Client Interaction: Client applications interact with TorchServe by sending REST API requests and receiving real-time predictions, seamlessly integrating model inference into their workflows.

For detailed information, go to the TorchServe documentation.

TorchServe Architecture

The architecture of TorchServe is designed to manage model serving at scale efficiently:

Frontend: Handles incoming client requests and responses, and manages the lifecycle of models, including loading and unloading.
Model Workers: Dedicated processes responsible for running model inference. Each worker handles requests for a specific model and can utilize CPU or GPU resources as configured.
Model Store: A repository where all loadable models (.mar files) are stored.
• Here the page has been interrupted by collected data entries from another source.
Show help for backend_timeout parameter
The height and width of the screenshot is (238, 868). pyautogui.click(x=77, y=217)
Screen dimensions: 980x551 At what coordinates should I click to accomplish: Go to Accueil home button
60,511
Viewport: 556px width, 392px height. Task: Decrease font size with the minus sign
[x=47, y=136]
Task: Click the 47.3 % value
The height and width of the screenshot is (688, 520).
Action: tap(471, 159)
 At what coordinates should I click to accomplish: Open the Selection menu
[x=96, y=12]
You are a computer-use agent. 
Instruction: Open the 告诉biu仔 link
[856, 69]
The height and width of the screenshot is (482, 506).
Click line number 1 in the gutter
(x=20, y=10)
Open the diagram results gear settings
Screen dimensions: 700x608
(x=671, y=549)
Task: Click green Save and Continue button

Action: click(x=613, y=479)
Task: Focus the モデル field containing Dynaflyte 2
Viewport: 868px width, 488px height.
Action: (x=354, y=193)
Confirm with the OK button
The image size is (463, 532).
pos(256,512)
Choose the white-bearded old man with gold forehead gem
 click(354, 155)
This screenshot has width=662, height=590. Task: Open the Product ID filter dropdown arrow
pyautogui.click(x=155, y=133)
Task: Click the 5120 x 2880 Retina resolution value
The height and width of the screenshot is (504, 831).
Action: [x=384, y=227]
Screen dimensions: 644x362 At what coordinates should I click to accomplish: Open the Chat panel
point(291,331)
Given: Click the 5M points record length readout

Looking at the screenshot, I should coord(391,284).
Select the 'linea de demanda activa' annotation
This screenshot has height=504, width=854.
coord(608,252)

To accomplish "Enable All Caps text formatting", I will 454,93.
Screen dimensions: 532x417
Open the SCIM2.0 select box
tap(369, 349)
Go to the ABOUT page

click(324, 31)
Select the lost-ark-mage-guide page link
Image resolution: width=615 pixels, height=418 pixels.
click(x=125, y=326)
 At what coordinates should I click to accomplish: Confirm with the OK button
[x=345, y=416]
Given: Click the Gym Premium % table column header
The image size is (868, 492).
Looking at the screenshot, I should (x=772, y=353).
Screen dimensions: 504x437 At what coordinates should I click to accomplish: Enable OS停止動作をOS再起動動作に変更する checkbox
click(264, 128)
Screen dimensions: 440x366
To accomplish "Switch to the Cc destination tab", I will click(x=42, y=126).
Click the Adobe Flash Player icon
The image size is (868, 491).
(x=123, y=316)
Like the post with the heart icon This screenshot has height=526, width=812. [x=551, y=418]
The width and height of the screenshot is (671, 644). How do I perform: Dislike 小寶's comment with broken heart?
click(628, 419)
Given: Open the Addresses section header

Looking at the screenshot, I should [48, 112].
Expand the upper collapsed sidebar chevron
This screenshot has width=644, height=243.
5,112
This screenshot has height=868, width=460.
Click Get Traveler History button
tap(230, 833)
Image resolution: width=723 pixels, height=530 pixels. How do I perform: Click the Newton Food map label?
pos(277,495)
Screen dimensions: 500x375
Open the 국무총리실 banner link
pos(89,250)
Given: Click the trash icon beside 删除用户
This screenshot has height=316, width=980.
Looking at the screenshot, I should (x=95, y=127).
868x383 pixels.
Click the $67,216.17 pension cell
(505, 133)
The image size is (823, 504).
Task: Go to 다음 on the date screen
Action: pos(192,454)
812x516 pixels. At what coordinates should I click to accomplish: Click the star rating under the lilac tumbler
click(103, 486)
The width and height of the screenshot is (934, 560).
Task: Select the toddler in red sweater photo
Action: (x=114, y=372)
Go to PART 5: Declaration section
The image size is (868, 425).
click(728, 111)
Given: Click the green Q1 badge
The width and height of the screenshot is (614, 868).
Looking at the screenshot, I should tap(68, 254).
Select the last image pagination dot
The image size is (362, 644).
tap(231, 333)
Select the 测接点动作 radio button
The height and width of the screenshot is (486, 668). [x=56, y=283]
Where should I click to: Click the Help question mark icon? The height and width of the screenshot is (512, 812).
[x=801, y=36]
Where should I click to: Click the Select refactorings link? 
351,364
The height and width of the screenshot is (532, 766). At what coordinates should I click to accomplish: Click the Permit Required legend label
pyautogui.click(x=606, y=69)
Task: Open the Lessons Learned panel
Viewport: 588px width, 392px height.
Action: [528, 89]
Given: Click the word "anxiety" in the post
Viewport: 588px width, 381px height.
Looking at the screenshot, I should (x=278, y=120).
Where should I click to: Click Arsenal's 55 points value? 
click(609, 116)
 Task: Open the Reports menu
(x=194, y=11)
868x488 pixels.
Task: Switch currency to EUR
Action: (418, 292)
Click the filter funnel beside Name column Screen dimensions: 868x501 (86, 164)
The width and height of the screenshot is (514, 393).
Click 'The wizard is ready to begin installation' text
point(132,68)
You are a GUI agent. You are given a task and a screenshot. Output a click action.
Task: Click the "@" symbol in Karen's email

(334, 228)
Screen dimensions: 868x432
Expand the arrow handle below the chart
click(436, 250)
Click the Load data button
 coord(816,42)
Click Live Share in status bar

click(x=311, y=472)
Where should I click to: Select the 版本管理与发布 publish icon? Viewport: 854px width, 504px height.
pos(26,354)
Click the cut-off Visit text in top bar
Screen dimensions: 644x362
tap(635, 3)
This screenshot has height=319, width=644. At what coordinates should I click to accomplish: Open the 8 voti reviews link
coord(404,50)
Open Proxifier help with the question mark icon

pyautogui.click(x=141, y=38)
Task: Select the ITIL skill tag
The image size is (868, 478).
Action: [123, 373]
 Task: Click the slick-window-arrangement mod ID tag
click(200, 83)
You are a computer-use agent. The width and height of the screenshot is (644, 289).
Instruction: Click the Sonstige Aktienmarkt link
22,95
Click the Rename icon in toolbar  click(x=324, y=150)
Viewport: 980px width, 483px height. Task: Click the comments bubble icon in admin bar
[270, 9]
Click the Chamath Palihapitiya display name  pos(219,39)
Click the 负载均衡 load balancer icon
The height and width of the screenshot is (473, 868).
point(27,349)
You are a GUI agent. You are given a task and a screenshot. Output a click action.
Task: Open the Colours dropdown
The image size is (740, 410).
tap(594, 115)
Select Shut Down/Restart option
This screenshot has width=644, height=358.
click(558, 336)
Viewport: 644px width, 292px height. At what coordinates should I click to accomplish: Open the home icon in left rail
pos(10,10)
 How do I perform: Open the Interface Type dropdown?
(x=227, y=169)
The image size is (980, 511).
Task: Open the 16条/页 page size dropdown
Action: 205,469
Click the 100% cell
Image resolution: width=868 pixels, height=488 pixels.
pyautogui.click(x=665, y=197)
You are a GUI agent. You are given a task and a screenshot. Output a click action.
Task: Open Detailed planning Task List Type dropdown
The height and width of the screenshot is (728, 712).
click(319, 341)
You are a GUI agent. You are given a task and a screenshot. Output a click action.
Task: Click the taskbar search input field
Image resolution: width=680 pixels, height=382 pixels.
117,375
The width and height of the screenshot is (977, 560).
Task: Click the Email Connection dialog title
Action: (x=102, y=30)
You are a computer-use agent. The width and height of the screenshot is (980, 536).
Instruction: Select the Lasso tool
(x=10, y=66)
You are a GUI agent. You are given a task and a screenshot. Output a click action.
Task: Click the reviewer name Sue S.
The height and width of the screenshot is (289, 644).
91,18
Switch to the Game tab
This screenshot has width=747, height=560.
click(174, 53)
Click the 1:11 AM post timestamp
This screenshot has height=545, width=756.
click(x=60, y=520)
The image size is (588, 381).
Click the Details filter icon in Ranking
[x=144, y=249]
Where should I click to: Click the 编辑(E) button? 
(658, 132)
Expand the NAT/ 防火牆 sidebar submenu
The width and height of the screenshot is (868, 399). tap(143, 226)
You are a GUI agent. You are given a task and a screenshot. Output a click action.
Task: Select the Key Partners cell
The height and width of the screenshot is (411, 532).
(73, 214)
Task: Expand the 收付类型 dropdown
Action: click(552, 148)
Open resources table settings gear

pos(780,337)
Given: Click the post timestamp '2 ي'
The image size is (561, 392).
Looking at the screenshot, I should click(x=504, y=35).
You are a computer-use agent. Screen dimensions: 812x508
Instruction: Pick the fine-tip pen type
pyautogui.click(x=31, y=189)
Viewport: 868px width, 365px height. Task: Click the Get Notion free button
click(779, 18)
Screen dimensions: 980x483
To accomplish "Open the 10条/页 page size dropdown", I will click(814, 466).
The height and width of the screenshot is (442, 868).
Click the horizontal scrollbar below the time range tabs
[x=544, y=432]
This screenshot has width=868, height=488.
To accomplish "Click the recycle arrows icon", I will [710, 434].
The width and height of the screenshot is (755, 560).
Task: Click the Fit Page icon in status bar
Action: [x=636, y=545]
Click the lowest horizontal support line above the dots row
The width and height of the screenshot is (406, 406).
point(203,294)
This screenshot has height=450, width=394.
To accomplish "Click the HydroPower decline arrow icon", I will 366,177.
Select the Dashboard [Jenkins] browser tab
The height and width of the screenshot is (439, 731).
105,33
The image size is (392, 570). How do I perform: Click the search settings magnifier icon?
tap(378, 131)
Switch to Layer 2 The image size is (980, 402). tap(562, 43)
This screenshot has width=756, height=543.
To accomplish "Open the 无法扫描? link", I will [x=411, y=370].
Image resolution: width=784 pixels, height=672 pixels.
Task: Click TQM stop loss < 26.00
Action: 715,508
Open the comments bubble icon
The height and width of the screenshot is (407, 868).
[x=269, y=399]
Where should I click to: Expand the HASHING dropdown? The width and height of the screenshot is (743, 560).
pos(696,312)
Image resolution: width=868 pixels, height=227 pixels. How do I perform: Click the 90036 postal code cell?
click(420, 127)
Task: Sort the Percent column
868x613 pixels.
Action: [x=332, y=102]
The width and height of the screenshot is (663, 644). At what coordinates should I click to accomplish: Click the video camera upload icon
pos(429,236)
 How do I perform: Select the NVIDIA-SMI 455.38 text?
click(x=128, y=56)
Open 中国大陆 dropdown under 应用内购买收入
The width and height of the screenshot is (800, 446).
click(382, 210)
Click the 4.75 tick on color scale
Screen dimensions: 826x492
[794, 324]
TorchServe loads models from this location upon request.
Plugins: Extend TorchServe’s functionality with custom components such as authentication mechanisms, custom endpoints, or specialized batching algorithms.

By abstracting these components, TorchServe provides a robust and flexible platform tailored to various deployment needs while maintaining high performance and scalability.

Setting Up Your Environment for TorchServe and Detectron2

To set up the environment for serving models with TorchServe and working with the custom model handler for Detectron2, follow these detailed steps:

Step-by-Step Guide

Install Python and Required Tools:
- - Ensure Python 3.8 or higher is installed.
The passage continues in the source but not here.